Rebecca Forsythe è la tormentata protagonista di una riflessione sulla paura dell'invecchiamento e su cosa si è disposti a fare per impedirlo declinata in un horror che guarda ad Argento e Cronenberg
Kira Mabon (Rebecca Forsythe) vive la sua vita al massimo. È giovane, bella, felice. Fino a quando una mattina scopre delle pelle secca sul dorso della sua mano. Terrorizzata dal decadimento del suo corpo, Kira cerca quindi disperatamente una cura. Il morbo continua però a diffondersi e nessuno sembra essere in grado di aiutarla. Devastata, la ragazza trova un certo conforto nella sua vicina, l’estremamente sensuale Sophia (Lucie Aron). Attratta dalla sua attitudine frizzante e pratica, inizia a innamorarsi di Sophia e della sua pelle perfetta e senza difetti. Mentre la malattia progredisce, le opzioni di Kira iniziano tuttavia a esaurirsi, ma una scoperta terrificante cambia le carte in tavola: è in grado di rimpiazzare la propria pelle secca con quella in salute di qualcun altro. Kira sembra così aver trovato un modo per rimanere giovane e bella: sostituire la sua pelle … sacrificando delle vite innocenti. Ma il male continua a diffondersi e il rischio di essere scoperta dalla polizia o dalla sua nuova amica Sophia sta diventando sempre più grande. Kira deve scegliere. Continuare a prendere la pelle di altre ragazze, o affrontare l’inevitabile deterioramento del suo corpo.
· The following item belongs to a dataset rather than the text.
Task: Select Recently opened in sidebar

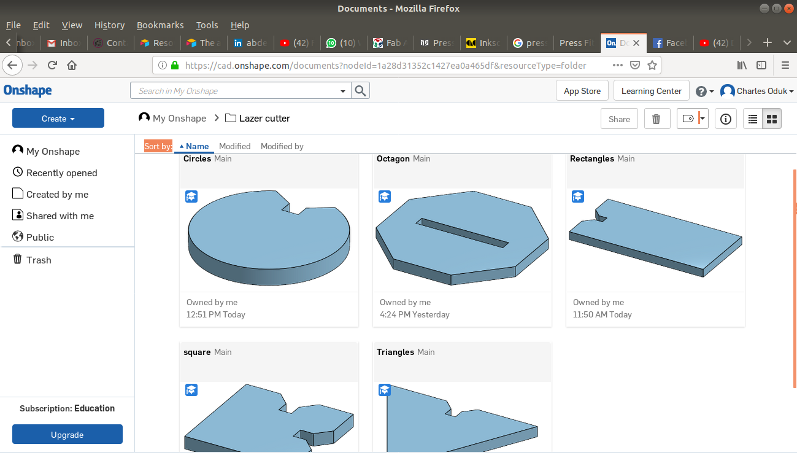Action: click(61, 173)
La Forsythe ricorda in più di una occasione Deborah Ann Woll nel modo in cui simultaneamente incarna la fierezza appassionata e l’innocente vulnerabilità. Questi due aspetti della sua personalità così diversi sono essenziali per disegnare Kira come un personaggio che possa sia suscitare simpatia come vittima sfortunata che ostilità come potenziale assassina guidata dalla vanità. L’atmosfera da sogno indotta dalle scelte visive a cui si è alluso in apertura è tuttavia danneggiata da una durata che sfiora i 100 minuti. Il velo di ambiguità covata sotto la cenere funziona per la maggior parte del tempo, anche se nel terzo atto irrompe l’eccessiva lentezza, quando il conto per la soglia di attenzione si fa più salato. Diverse scene non necessarie (come la visita a un medico e la successiva ricerca di altre persone nelle sue condizioni) hanno il solo effetto di aggiungere ben poca sostanza a scapito della fluidità della narrazione principale e anche quando arriva il dettagliato spiegone che risponde a tutte le domande rimaste in sospeso, restano ancora altri 20 minuti prima del fade to black. Intendiamoci, Replace non è troppo lungo, soltanto mette sul fuoco più carne di quella richiesta.
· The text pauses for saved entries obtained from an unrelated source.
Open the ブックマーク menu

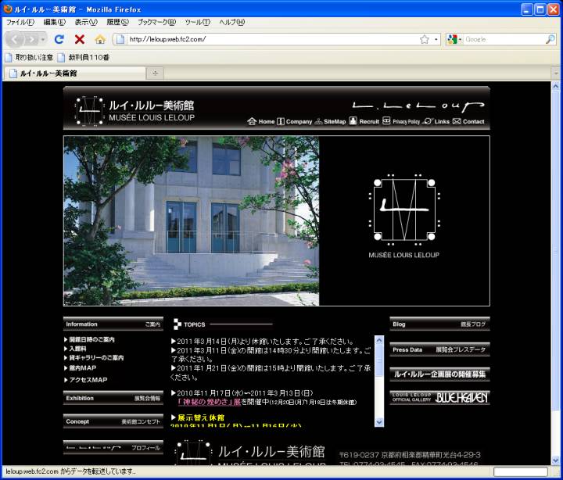[x=156, y=22]
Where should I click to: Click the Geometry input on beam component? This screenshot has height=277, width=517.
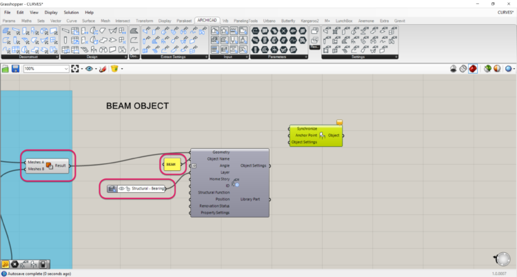(x=221, y=152)
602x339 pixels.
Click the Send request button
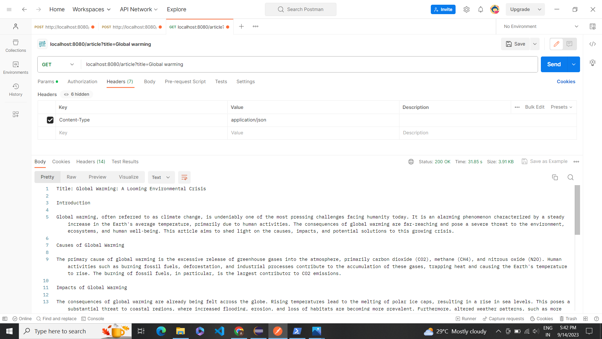(x=554, y=64)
Replace rimane un oggetto affascinante, un bigino sulla paura della vecchiaia, del decadimento del proprio corpo e dell’inevitabilità della morte, declinate in salsa orrorifica (se già non bastasse il semplice pensiero …). La protagonista deve piegare le regole e persino infrangerle e capire quanta della sua moralità è disposta a sacrificare per essere giovane e bella per sempre. E anche così, potrà comunque ritenersi soddisfatta? Keil si/ci domanda se sia la società in cui viviamo a imporre una perfetta immagine di noi stessi su noi stessi oppure se quella stessa immagine sia qualcosa che già esiste all’interno della nostra testa. Una riflessione preziosa la cui risposta è lasciata sostanzialmente allo spettatore.